I disagree with your premise, believing that most in the SBC believe pretty close to the statement Eric wrote last year. Regardless, what about them? They fit within the BFM too. We’ve even got a few Presbyterians in the SBC…at least they receive members who have merely been sprinkled. Again, it’s a pretty big tent, and that’s okay, but if Group A goes narrow with the AP, then Group B can go narrow with the TS. This is what I mean when I say the BFM doesn’t settle it. Certain Baptists on both sides are not moving beyond it, but are moving more narrowly within it…which I suppose they have the autonomy to do.

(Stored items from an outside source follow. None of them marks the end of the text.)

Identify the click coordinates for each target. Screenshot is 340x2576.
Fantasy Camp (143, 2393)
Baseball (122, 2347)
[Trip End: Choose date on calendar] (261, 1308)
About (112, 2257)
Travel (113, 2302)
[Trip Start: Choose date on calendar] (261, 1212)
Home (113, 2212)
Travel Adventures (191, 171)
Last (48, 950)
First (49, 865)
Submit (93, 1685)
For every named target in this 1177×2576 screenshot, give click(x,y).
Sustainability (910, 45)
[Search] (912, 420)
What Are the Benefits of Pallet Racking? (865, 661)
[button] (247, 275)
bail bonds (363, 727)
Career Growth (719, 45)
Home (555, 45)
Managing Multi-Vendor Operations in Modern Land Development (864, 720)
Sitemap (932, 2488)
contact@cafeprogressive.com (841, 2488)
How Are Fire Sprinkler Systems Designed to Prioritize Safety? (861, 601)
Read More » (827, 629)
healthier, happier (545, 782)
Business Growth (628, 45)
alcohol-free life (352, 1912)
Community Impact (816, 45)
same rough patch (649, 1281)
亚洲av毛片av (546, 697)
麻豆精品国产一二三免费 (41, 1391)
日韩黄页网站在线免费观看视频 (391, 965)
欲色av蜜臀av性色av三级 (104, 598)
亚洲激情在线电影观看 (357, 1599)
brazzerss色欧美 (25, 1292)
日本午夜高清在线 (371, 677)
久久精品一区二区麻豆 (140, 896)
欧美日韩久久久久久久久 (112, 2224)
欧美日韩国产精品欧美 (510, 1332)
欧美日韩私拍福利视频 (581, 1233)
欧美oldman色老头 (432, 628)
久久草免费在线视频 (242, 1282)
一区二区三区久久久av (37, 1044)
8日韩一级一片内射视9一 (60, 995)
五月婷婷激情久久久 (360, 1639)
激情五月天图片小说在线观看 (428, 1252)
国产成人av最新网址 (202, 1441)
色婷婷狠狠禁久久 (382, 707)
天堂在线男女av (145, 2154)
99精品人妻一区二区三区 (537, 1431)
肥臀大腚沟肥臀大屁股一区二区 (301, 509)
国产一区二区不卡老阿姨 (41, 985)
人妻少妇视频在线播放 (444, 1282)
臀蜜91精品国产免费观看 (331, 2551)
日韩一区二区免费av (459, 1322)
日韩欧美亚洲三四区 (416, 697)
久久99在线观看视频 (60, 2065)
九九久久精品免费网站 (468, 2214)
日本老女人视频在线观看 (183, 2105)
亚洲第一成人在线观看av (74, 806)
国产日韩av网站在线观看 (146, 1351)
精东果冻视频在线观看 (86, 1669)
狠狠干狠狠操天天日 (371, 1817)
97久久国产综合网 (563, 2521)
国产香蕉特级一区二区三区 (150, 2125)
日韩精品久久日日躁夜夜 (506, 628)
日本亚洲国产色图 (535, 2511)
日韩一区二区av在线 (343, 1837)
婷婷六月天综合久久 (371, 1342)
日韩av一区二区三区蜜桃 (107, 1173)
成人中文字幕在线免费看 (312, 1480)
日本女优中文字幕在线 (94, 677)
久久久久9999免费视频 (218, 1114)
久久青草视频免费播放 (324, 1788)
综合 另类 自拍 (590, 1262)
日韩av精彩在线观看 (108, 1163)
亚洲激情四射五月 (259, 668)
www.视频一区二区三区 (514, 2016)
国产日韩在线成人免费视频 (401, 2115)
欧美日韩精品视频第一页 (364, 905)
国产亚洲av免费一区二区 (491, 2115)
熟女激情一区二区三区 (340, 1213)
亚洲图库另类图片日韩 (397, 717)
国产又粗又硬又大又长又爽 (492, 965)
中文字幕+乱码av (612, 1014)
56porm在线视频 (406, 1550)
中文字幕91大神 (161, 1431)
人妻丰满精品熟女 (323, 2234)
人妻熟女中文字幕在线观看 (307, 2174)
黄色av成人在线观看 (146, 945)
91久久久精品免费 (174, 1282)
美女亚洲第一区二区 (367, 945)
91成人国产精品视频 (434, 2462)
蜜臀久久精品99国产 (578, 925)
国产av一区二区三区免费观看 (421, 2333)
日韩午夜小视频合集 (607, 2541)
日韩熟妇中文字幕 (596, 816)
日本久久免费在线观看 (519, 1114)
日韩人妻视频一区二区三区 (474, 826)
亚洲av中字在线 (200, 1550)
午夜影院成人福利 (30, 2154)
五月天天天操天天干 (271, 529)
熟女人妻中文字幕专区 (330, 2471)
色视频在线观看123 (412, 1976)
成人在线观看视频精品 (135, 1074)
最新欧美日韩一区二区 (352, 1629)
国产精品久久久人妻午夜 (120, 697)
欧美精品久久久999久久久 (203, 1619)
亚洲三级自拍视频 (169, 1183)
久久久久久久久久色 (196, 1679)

19 Chris Roberts May 9, 2013 at 7:57 pm

Rick Patrick Any evidence behind that? While I grant you that most are non-Calvinist, it’s a stretch to say that most would affirm the Trad statement. So my comment is to point out that there aren’t two groups in the SBC. A large group of Calvinists, a small group of “Traditionalists” and a massive group of everyone else.

20 Rick Patrick May 10, 2013 at 9:59 am

@Chris Roberts Rick Patrick YOU got any evidence to support YOUR numbers? Listen, since Paige Patterson, Jerry Vines, Steve Gaines, Morris Chapman, Jimmy Draper, Bobby Welch, Junior Hill, David Allen, the late Roy Fish, Jerry Sutton, Chuck Kelley, and other stellar lifelong Southern Baptist fixtures have all signed the Trad Statement, I assure you, it’s mainstream SBC. Let them represent millions and millions of Southern Baptists who do indeed believe these truths about God’s Plan of Salvation.

21 Rick Patrick May 10, 2013 at 10:10 am

@Chris Roberts Rick Patrick Mark Lamprecht 
I am happy it is not an issue for you, Chris. Really, I am. And again, your experience is true many places. However, there are also many places where local churches possess soteriological convictions exclusively one way or the other. At these churches, theological disclosure by ministry candidates becomes crucially important to avoid a church split. 
With regard to the OP, once again, the crucial issue is not the theology the church and its previous pastor embraced historically, but rather the theology the church and its new pastor plan to embrace in the future. As long as this theological direction is clearly set forth and everyone understands and accepts this direction, it should be absolutely fine. Thus, there is no moral dilemma as long as there is full disclosure.